CREATIVE REUSE
In the Navy
THE RESTORATION OF A GRADE 2* LISTED VICTORIAN BOATHOUSE
'UNLIKE THE RATHER HUMOURLESS STRUCTURES OFTEN PRODUCED BY TODAY'S PRAGMATIC MODERNISM, THE CONVERSION OF BOATHOUSE 6 IS A JOY, AN INDICATION THAT A SERIOUS APPROACH CAN DELIVER SERIOUS PLEASURE'. Martin Pearce, Architecture Today
Boathouse No. 6 was built in 1846 and lies at the heart of Portsmouth Historic Dockyard. A Heritage Lottery grant has allowed the lower two floors to be converted into a public exhibition space for the Royal Navy, a 275 seat auditorium to be inserted into a bomb damaged part of the building and the second floor converted into a multi-functional conference facility.
The damaged parts of the three feet thick external walls at second floor were reconstructed using traditional materials and historic construction methods. New gauged brick voussoir arches with extremely fine pure lime putty joints were laid over the heads of the cast iron windows and the missing Portland stone door architraves, window sills and parapet copings reinstated.

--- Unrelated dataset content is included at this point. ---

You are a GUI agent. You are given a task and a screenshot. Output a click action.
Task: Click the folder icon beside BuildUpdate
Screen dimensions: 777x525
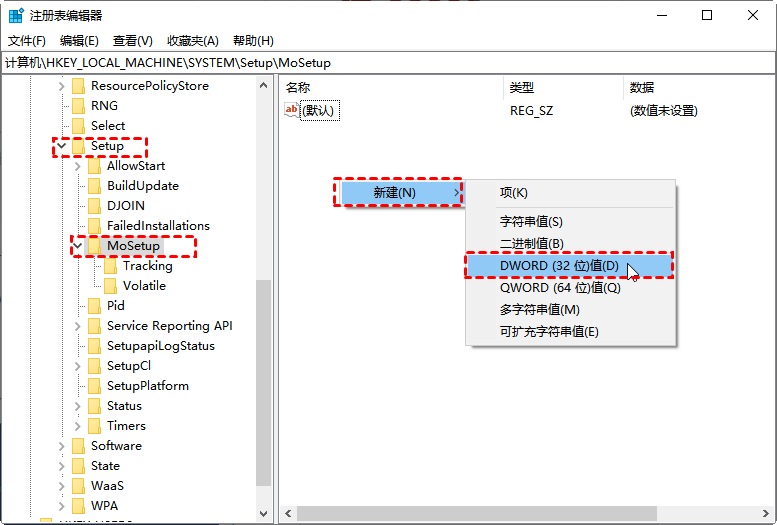point(94,186)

Authentic, structural rough brick arches were built to match the existing internal brickwork and over one hundred metal windows were individually surveyed and repaired.

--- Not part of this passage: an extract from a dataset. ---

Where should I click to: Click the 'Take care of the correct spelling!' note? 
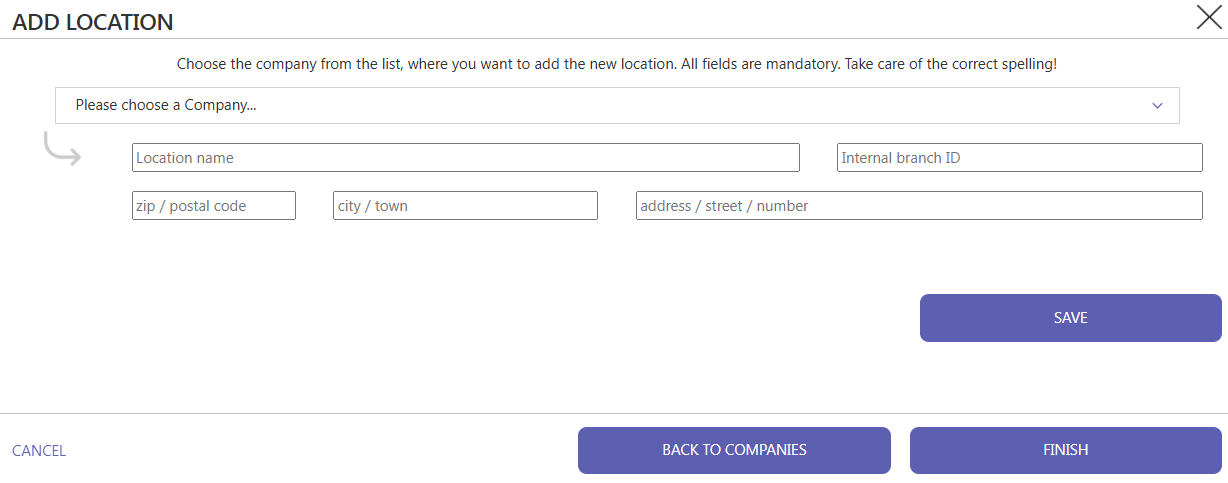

After careful consideration, it was decided not to clean the masonry or artificially “tone down” the new brickwork but to allow the repairs to be visible and weather naturally over time. Similarly, all internal walls have been left undecorated to retain the character of the original boathouse – including the various paint marks left by boat builders on brickwork where their brushes had been wiped clean over the years. Naval archaeologists helped us discover where original ship’s timbers had been used in the building and samples of the existing lime mortar and paint decoration analysed to ensure that the repairs would match exactly.
In order to solve the complex fire safety requirements, a fire engineering strategy was developed which would allow different public and private uses, preserve the open interior space and protect the elaborate ironwork structure without losing its decorative detail. Sprinklers are used to cool the iron frame, which has had its original stone colour reinstated using a traditional paint.
All the new architectural elements are designed as reversible interventions, to allow the original architecture and the new parts of the building to be “read” separately and to avoid any damage to the existing historic fabric. A complex foundation design was required to support the new cinema, and a boat building welding contractor was employed to construct huge new steel grillages around the original stone foundations. Externally, a new public access deck was designed in hardwood to mediate between the boathouse and the historic seventeenth-century mast pond and to provide level access across the granite cobbled slipway into the building.
On completion in 2001, the building was used by English Heritage to launch their creative reuse initiative. It has since become a successful tourist attraction and is once again an integral part of the historic working dockyard.